# Tiny Little Room



## audiolin (Oct 22, 2012)

Hello All,

I've got this little mix room 10L x 8W x 7H. The walls and ceiling are cedar tongue and groove paneling and the floor is laminate. My monitors are firing down the long dimension and so far there is no treatment in place.

Any thoughts on bass-trapping such a small space?

I have captured a waterfall graph but I can figure out how to get it down to the 200KB upload limit.

Go easy on me, it's my first post! :gulp:

gary


----------



## JohnM (Apr 11, 2006)

Hello Gary, and welcome to HTS. I'll move your post to the Home Audio Acoustics forum as you'll get more knowledgeable folk there to answer the treatment questions, the REW forum is more focussed on use of the software.


----------



## hjones4841 (Jan 21, 2009)

Welcome to Home Theater Shack, Gary! Please visit us often. I think you have to have 5 posts to be able to upload photos.

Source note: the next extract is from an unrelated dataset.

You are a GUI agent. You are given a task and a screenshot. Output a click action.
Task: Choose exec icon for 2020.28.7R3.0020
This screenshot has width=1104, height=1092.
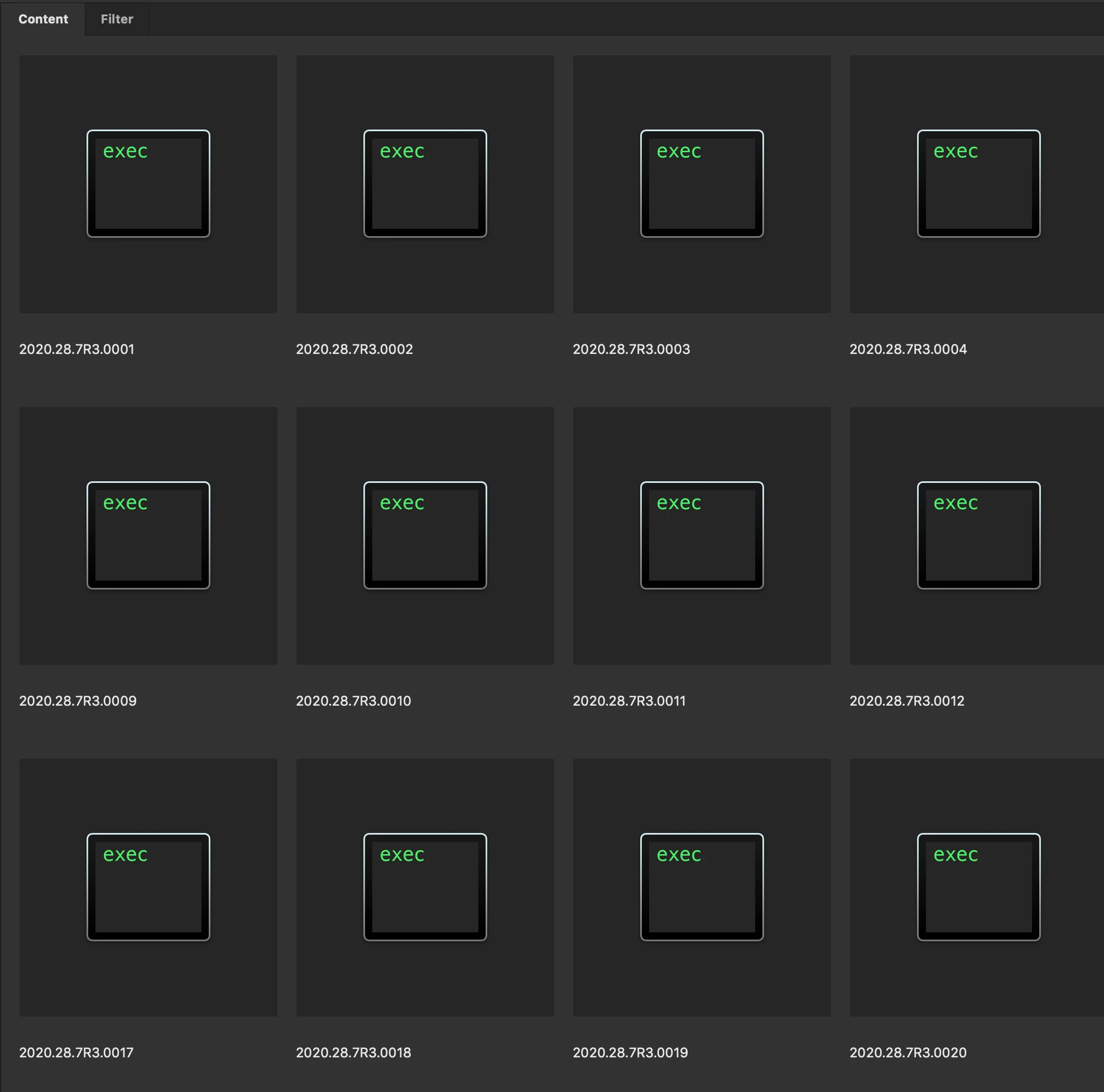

We have a new member forum where you can post a few general topics to get your count up:

http://www.hometheatershack.com/forums/welcome-member-introduction/


----------



## audiolin (Oct 22, 2012)

hjones4841 said:


> Welcome to Home Theater Shack, Gary! Please visit us often. I think you have to have 5 posts to be able to upload photos.
> 
> We have a new member forum where you can post a few general topics to get your count up:
> 
> http://www.hometheatershack.com/forums/welcome-member-introduction/


Thanks! Does a reply count as a post or do you have to start a new thread?

gg


----------



## hjones4841 (Jan 21, 2009)

Replies count. And your post count is now 6.


----------



## Patzig (Oct 10, 2012)

Any updates on this? I have a small room as well.


----------